A consumer claim is defined by the Act and covers a wide range of transactions. Similarly a consumer is defined and covers everyone from a natural person through to a company limited by guarantee to whom and by which goods are supplied or has agreed to supply goods or services whether under contract or not. Noteworthy, a person who claims to be a consumer is presumed to be one until the contrary is proved. The Act also defines a supplier as a person who, in the course of carrying on, or purporting to carry on, a business, supplies goods or services. The act of supply is wide ranging and is also defined as is goods and services.
Jurisdiction over consumer claims is vested solely in the Consumer Trader and Tenancy Tribunal known as the CTTT. It is worthy of note that where the consumer claim relates to goods or services supplied more than three years before the date on which the claim was lodged the tribunal does not have jurisdiction.

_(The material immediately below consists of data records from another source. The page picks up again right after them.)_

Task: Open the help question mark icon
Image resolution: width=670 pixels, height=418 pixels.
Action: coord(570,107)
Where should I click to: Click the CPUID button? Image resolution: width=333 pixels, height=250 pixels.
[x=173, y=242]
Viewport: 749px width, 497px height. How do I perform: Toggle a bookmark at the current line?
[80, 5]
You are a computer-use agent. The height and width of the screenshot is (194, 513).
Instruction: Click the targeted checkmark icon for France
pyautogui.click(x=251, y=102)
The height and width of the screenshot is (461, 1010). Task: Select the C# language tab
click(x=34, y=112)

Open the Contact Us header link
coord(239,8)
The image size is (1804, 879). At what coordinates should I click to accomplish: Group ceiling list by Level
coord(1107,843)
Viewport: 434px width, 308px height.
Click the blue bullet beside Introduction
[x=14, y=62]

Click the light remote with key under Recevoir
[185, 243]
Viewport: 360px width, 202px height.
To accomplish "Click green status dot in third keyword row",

The amount for which a consumer claim may be brought is currently $25,000. The Act does not catch the supply of new motor vehicles used substantially for private purposes. With any consumer claim there must be an application and it may be lodged electronically and different filing fees apply based on the amount involved. A consumer claim is made in the general division of the CTTT where the applicant has to prove the elements of their case based on the balance of probabilities.
Legal representation is restricted in the CTTT with legal representation not being permitted without leave of the tribunal. In the case of proceedings which are brought under the Strata Schemes and Management Act 1996 or the Community Land Management Act 1989 a party is automatically entitled to be represented in those proceedings.
An application may be made by a party for permission to be represented in any proceeding where those proceedings are to be heard in the Home Building Division and involve a claim or dispute for an amount exceeding $25,000; if the party is a body corporate and the body corporate is to be represented by one of its officers; if the party is a firm and the firm is to be represented by one of its partners; if the party is an incorporated association under the Association's Incorporation Act 1984 and the Association is to be represented by one of its officers; if the party is a government agency and is to be represented by an officer of that or any other government agency; where the other party is entitled to practice as a legal practitioner in NSW or elsewhere; where the other party is a government agency and the tribunal is of the opinion that the party would be placed at a disadvantage if not represented at the hearing; or where the tribunal is of the opinion that there are complex issues of law or fact.
Alternative Disputes Resolution is a cornerstone of this jurisdiction and the CTTT is required to attempt it before listing a matter for hearing. If ADR fails the tribunal will set dates by which each party is to file and serve its evidence. Once all the evidence is filed and served the tribunal will set a date for the formal hearing. The tribunal has the power to make orders with respect to common money, goods, services, delivery, return or replacement. The tribunal may make both interim and ancillary orders. With ancillary orders these may be made where the tribunal considers it necessary for the purpose of enabling an order to have full effect.